[begin INFORMATION GIVEN]

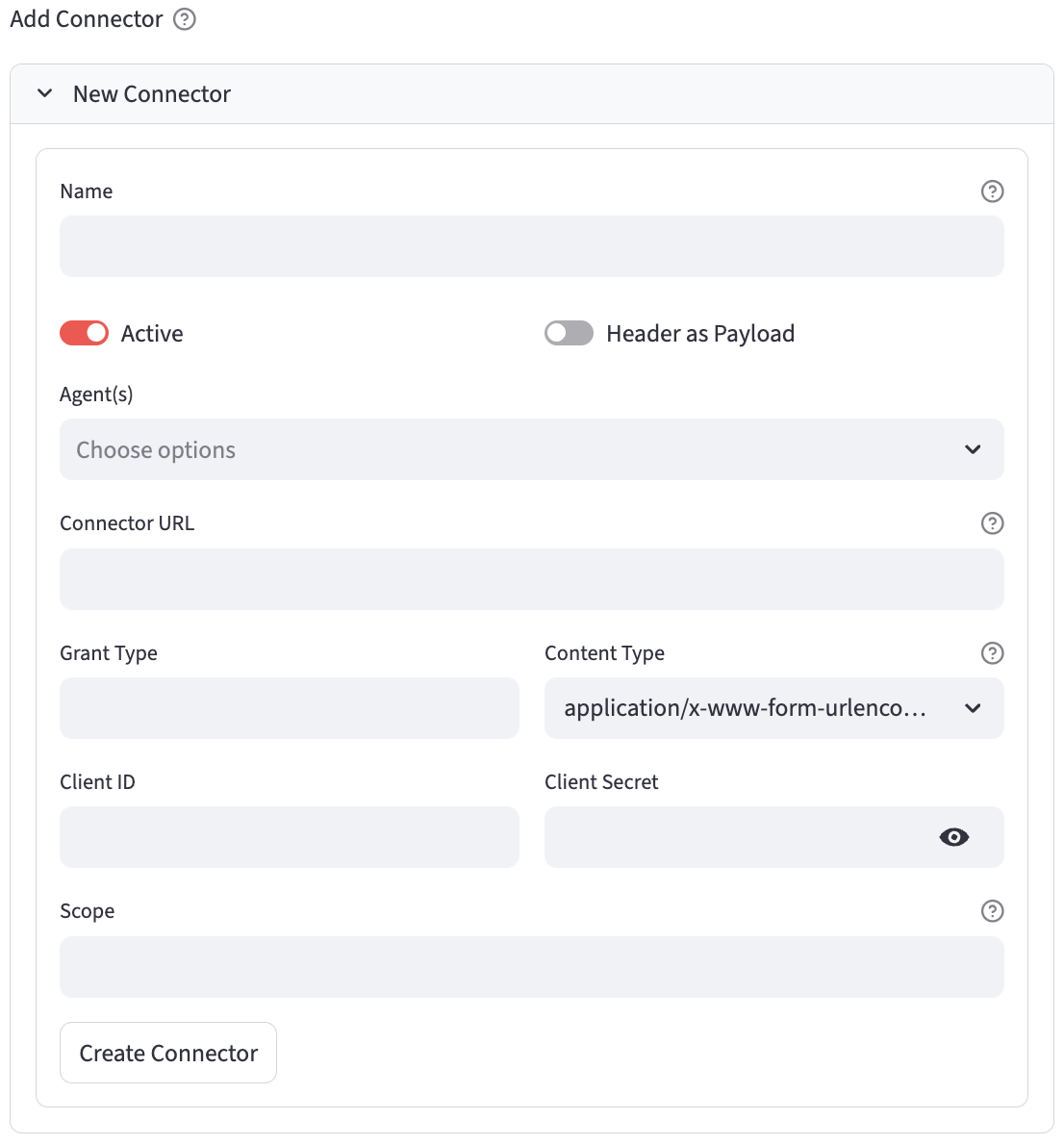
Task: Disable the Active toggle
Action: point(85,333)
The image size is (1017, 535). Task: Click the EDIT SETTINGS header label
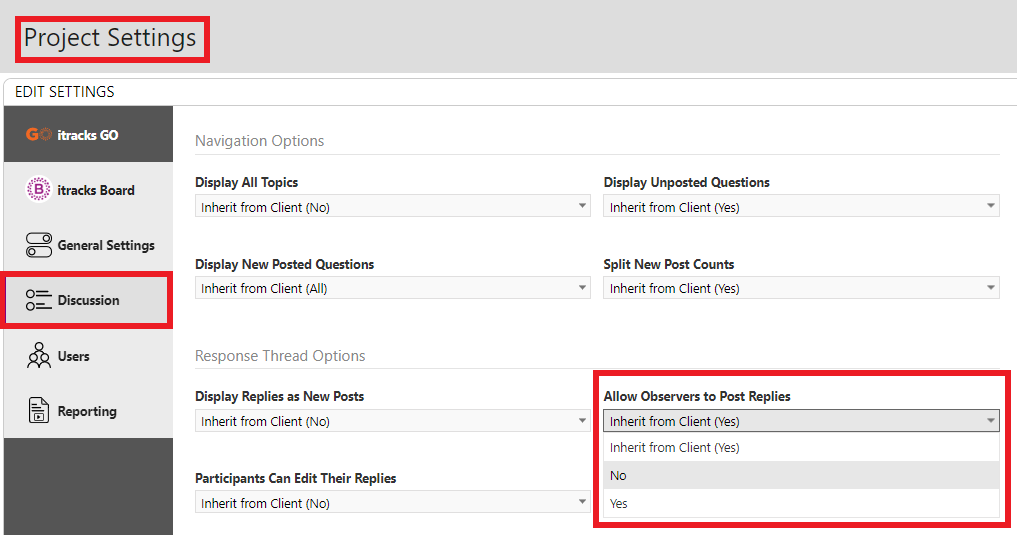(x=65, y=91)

[end INFORMATION GIVEN]
[begin INFORMATION GIVEN]

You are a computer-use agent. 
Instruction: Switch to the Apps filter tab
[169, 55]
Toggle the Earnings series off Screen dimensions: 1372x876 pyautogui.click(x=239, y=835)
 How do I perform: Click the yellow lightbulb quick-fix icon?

[end INFORMATION GIVEN]

Output the lines exactly as they appear, beginning with the line containing "Toggle the Earnings" and ending with the line containing "How do I perform: Click", including both.

* REPLY TO THE EXERCISE *
Toggle the Earnings series off Screen dimensions: 1372x876 pyautogui.click(x=239, y=835)
 How do I perform: Click the yellow lightbulb quick-fix icon?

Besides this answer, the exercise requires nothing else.